Keith Collantine (@keithcollantine)
12th March 2010, 15:52
It’s based on the FIA timing data for accuracy.
varun
12th March 2010, 17:34
I can see this site becoming one of the top websites for F1 in no time with this kind of great analysis. it already is good website but will be the best. keep up the good work. :)
Ian
12th March 2010, 18:58
Fantastic work Keith! Is the raw data available to the public somewhere? It would be interesting to calculate an estimate of the variance for each driver.
Keith Collantine (@keithcollantine)
12th March 2010, 20:07
Yep here it is: http://www.fia.com/en-GB/mediacentre/f1_media/Documents/bhn-session1-times.pdf
Ian
12th March 2010, 22:46
Thanks for that! Keep up the great work Keith- best f1 website around!
epi
12th March 2010, 15:43
The graphs are kinda hard to read, maybe with (thin) lines connecting the dots they’d be easier to read?
SiY
12th March 2010, 15:48
Excellent, excellent article!
Bertie
12th March 2010, 15:50
Amazing analysis. However, the graphs are hard to read. Also the colours are too similar on some of them. I think i line joining (while they are on track) makes a lot of sense.

·····

* Exercise requirements
**a)** Answer these questions about the comment thread on the F1 analysis:
(i) What data does Keith Collantine say the analysis is based on?
(ii) What would Ian like to estimate for each driver using the raw data?
(iii) What change does epi propose to make the graphs easier to read?
**b)** Carry on the comment thread about the F1 analysis from its last comment.
The items that follow have no connection to the comment thread.

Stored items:
·····

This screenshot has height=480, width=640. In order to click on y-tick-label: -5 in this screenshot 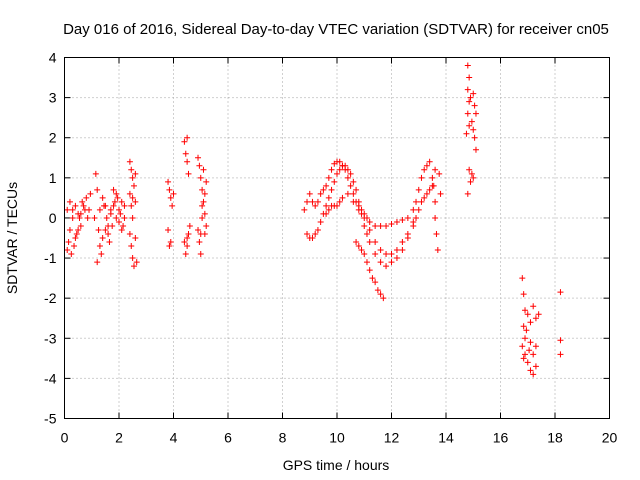, I will do `click(50, 419)`.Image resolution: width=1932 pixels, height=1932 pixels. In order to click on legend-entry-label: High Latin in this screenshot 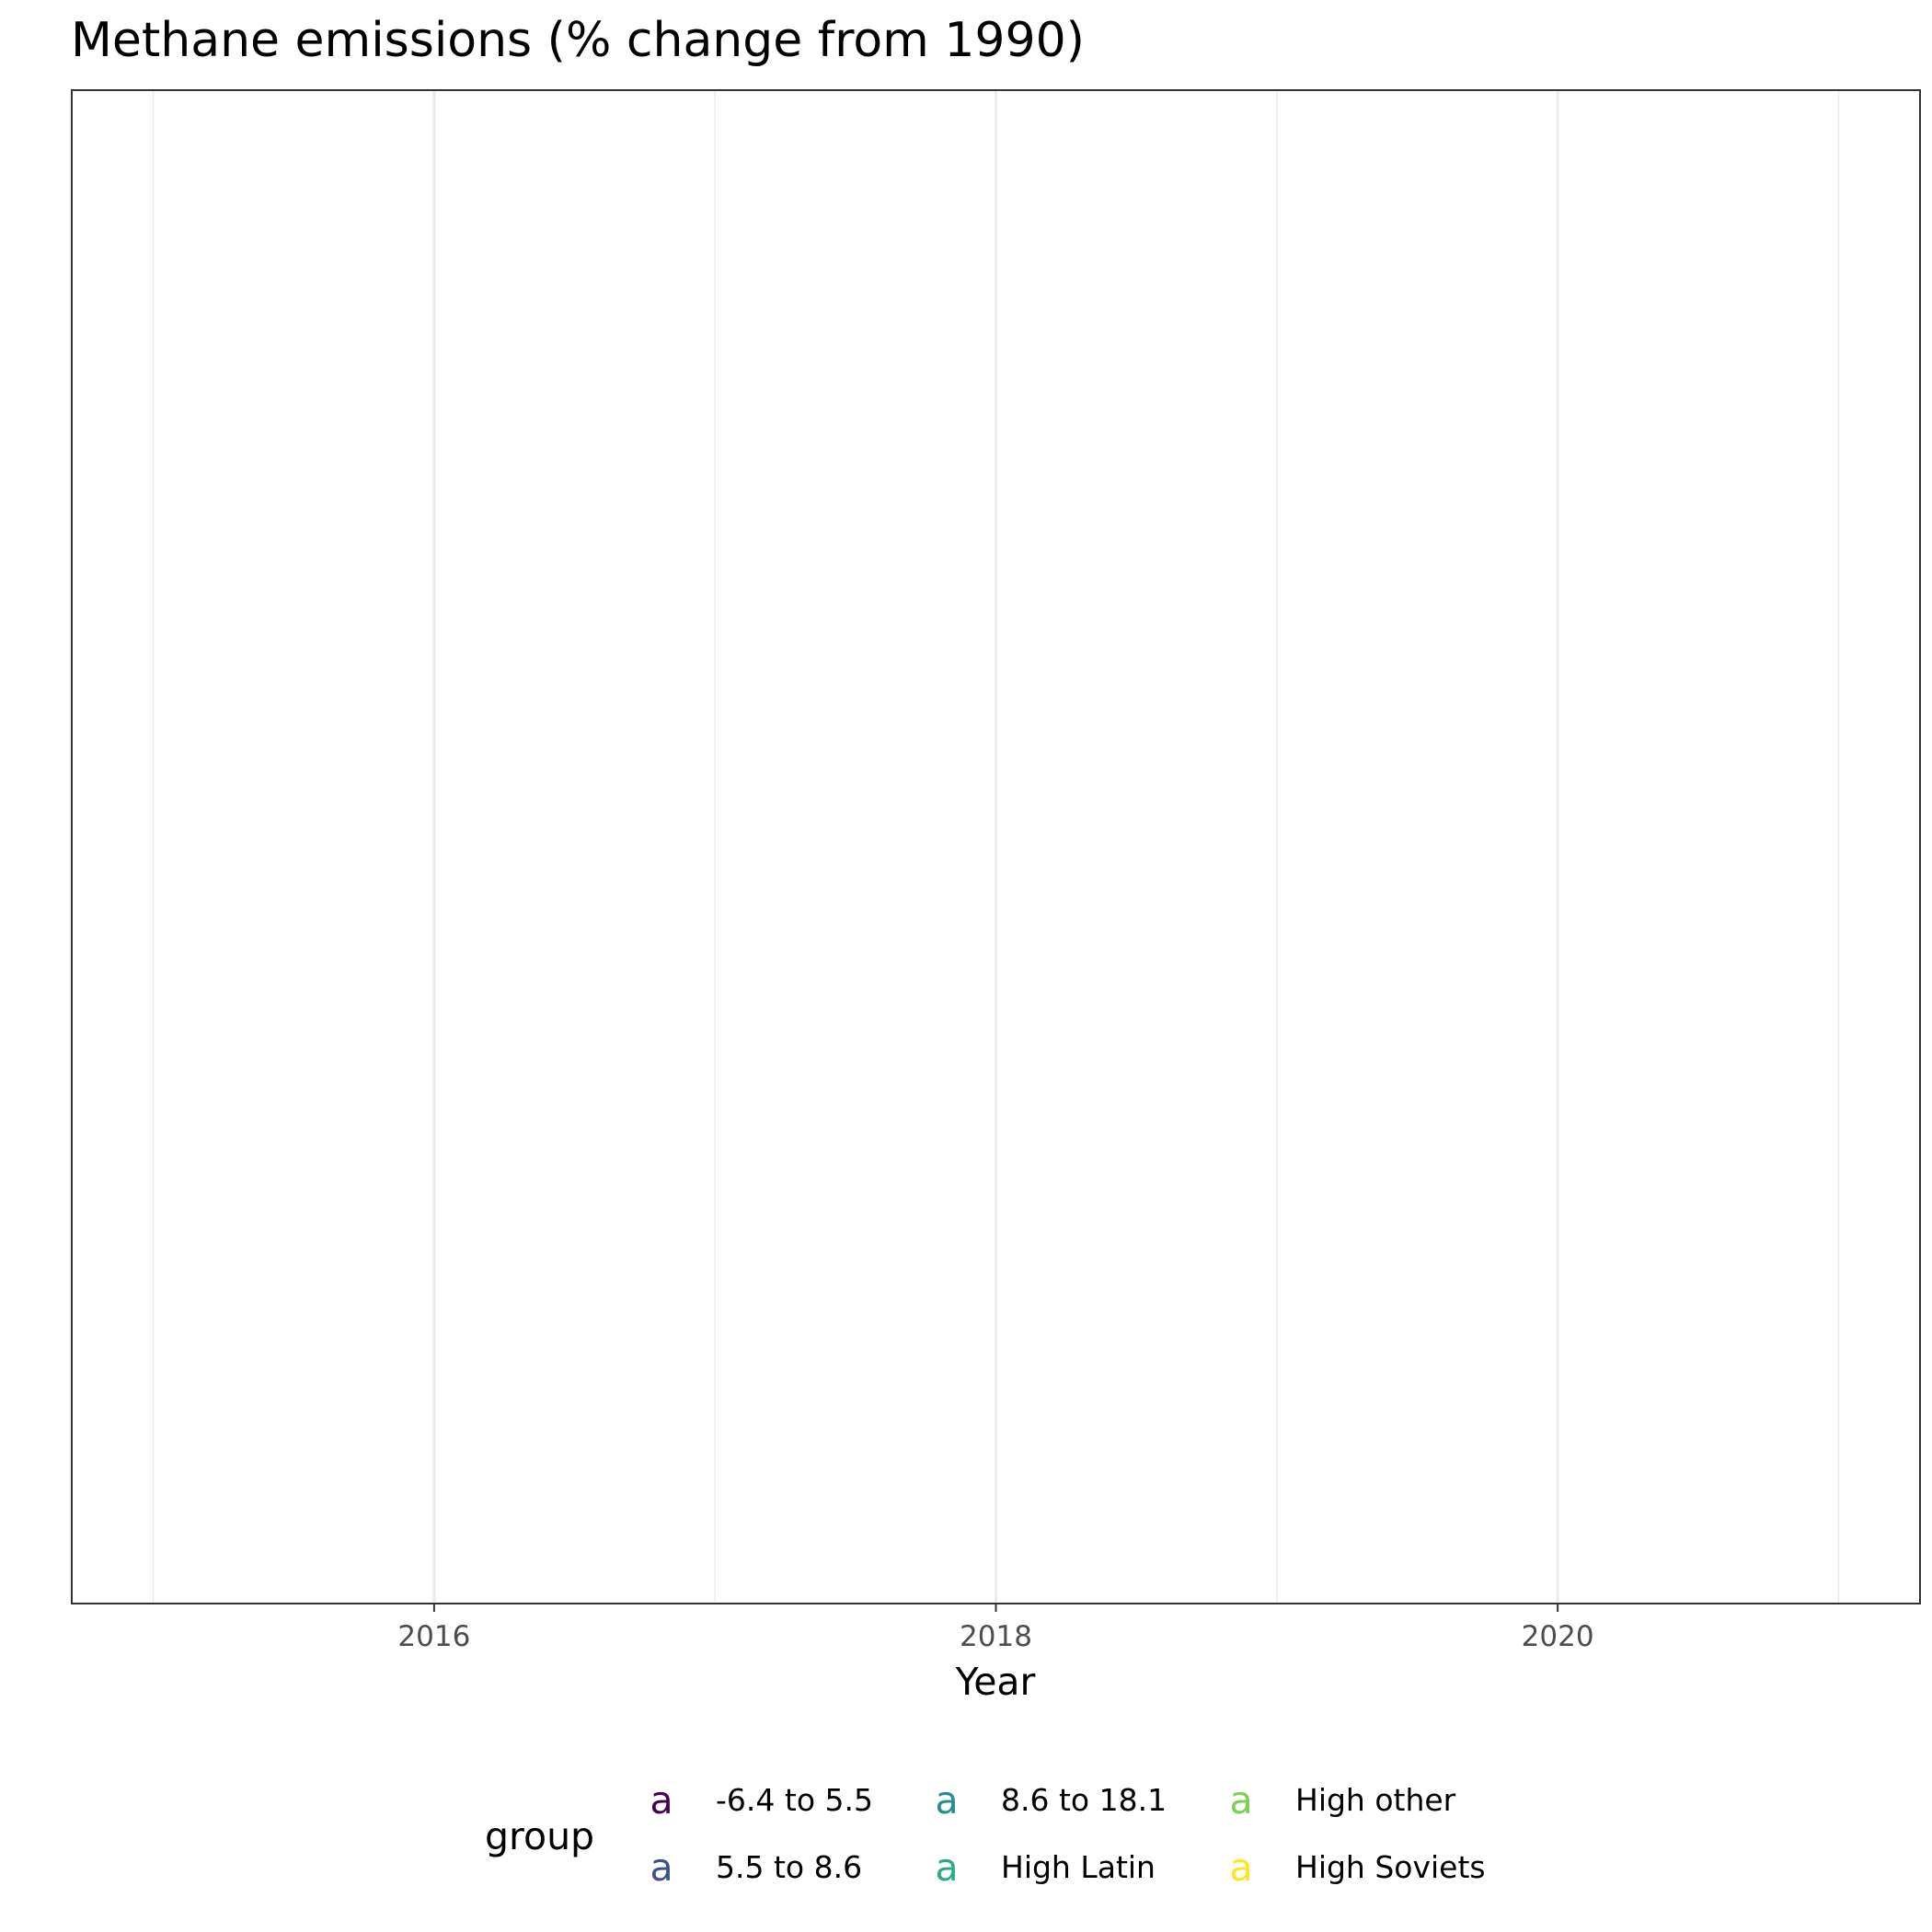, I will do `click(1078, 1867)`.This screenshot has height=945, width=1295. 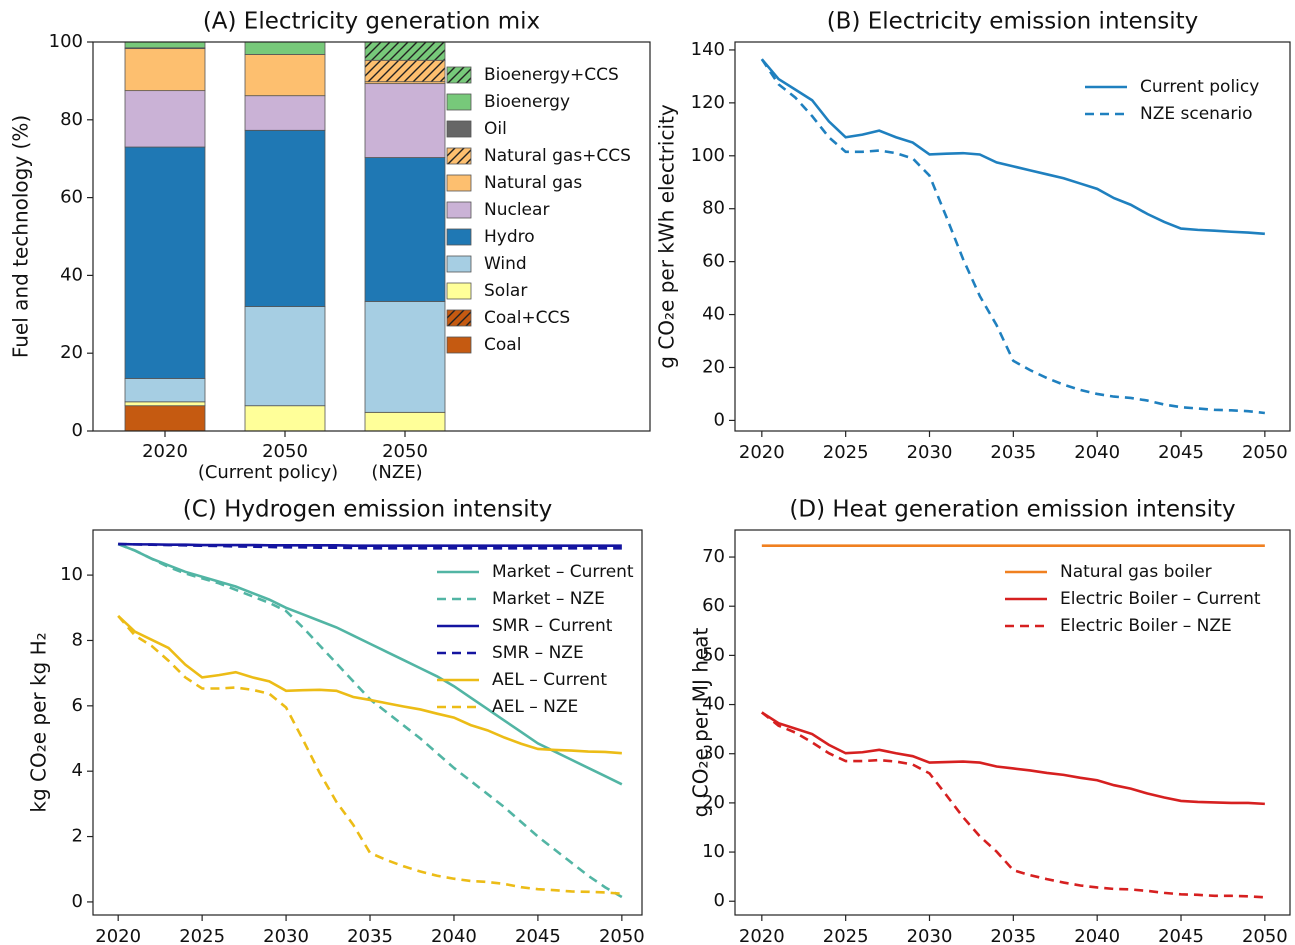 I want to click on chart-title: (A) Electricity generation mix, so click(x=372, y=22).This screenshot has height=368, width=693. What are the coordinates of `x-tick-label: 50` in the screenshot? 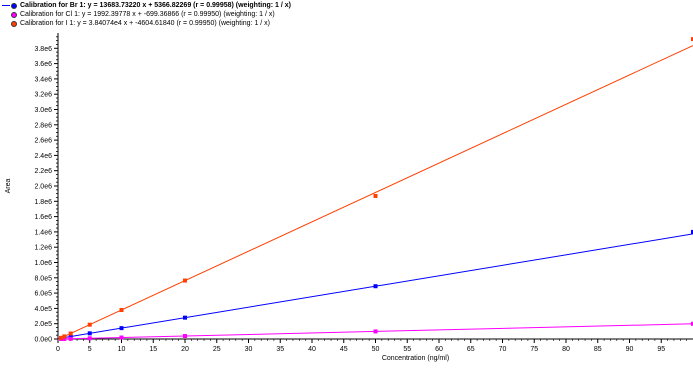 It's located at (376, 350).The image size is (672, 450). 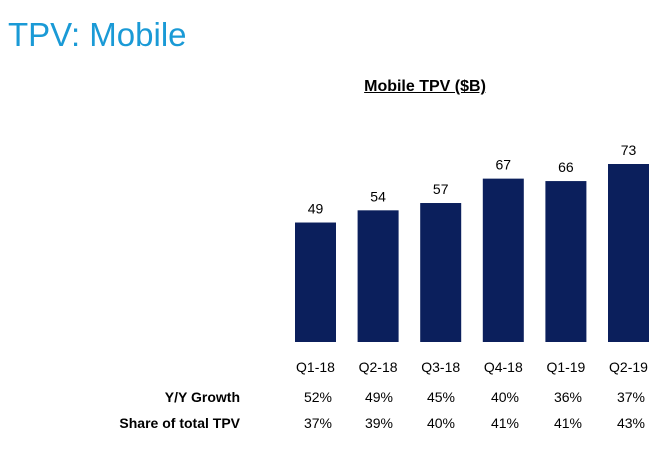 I want to click on table-cell: 36%, so click(x=568, y=397).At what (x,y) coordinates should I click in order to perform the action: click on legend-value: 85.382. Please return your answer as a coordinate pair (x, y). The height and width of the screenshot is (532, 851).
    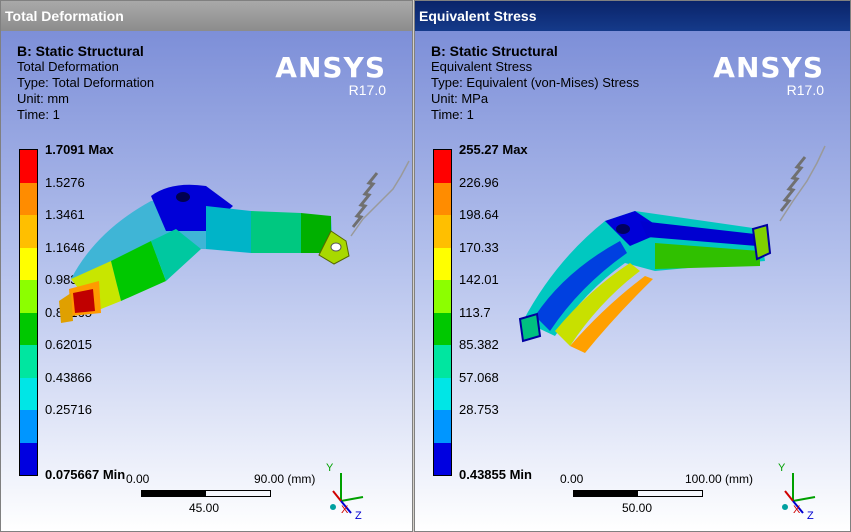
    Looking at the image, I should click on (479, 344).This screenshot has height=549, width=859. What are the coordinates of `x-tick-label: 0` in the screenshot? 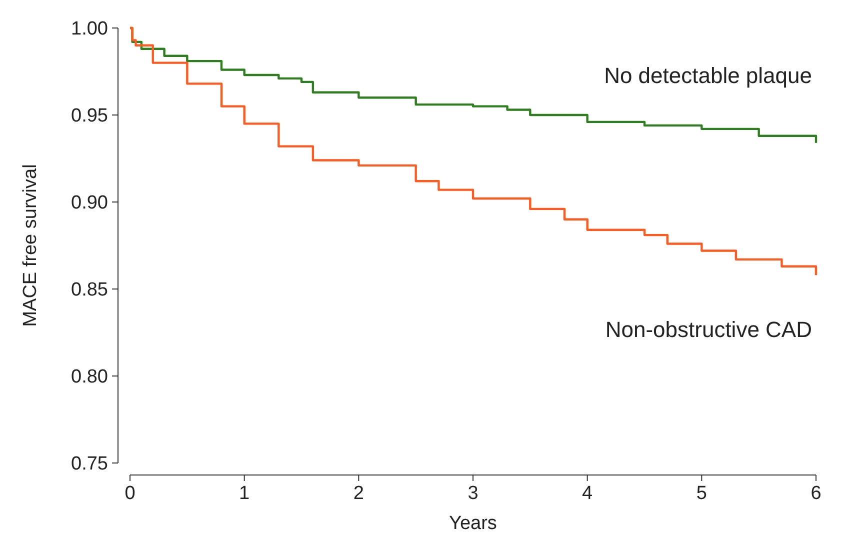 It's located at (130, 494).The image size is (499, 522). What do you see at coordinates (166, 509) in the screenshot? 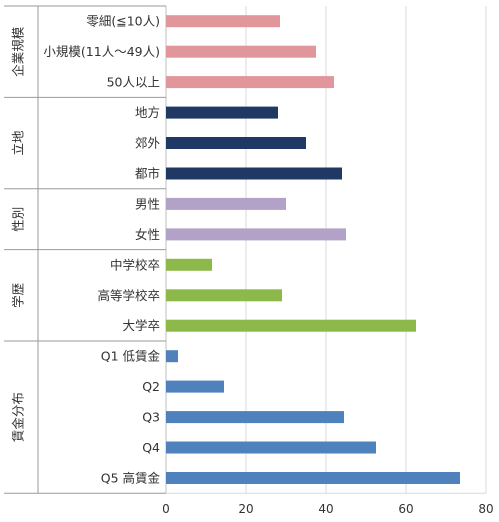
I see `x-tick-label: 0` at bounding box center [166, 509]. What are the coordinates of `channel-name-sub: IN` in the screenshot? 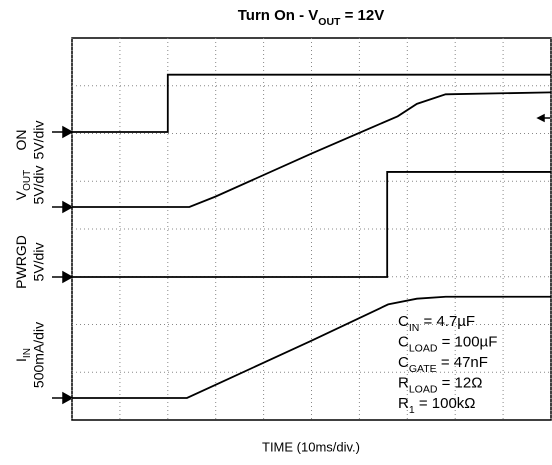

·····

* Outputs in order
**a)**
(i) The FIA timing data.
(ii) The variance for each driver.
(iii) Adding thin lines connecting the dots.

**b)**
Keith Collantine (@keithcollantine)
12th March 2010, 15:52
Is it too hard to tell the difference between the square and circle? Lines make everything even harder to read, I tried that.
epi
12th March 2010, 16:01
I found it a little difficult yes. Maybe have light/dark blue etc for different drivers in the same team?
Bertie
12th March 2010, 16:09
Yeah a little, hard to think of an alternative tho.
Mike
12th March 2010, 16:52
I found them very hard to read, but its 3:52am here so I guess its my own fault.
They arn’t perfect, but any idea I can think of to improve them, will only make it worse… Epi’s light and dark shades wasn’t too bad imo.
DMW
12th March 2010, 16:20
OK. I see you tried that. But if you see below, I would also recommend “normalizing” to give a truer comparison of variation. That is, “control” for lap time. And give the differnces in percentage driver average rather than total changes. You might even use a log scale or the like if it gets too zig-zaggy.
I think this kind of analysis will be essential this season, as consistency will be the key to race-distance speed, and the ability to crack out 12 awesome laps, then pit, will be of no consequence.
Hallard
12th March 2010, 16:45
How about Xs and Os? Is that do-able?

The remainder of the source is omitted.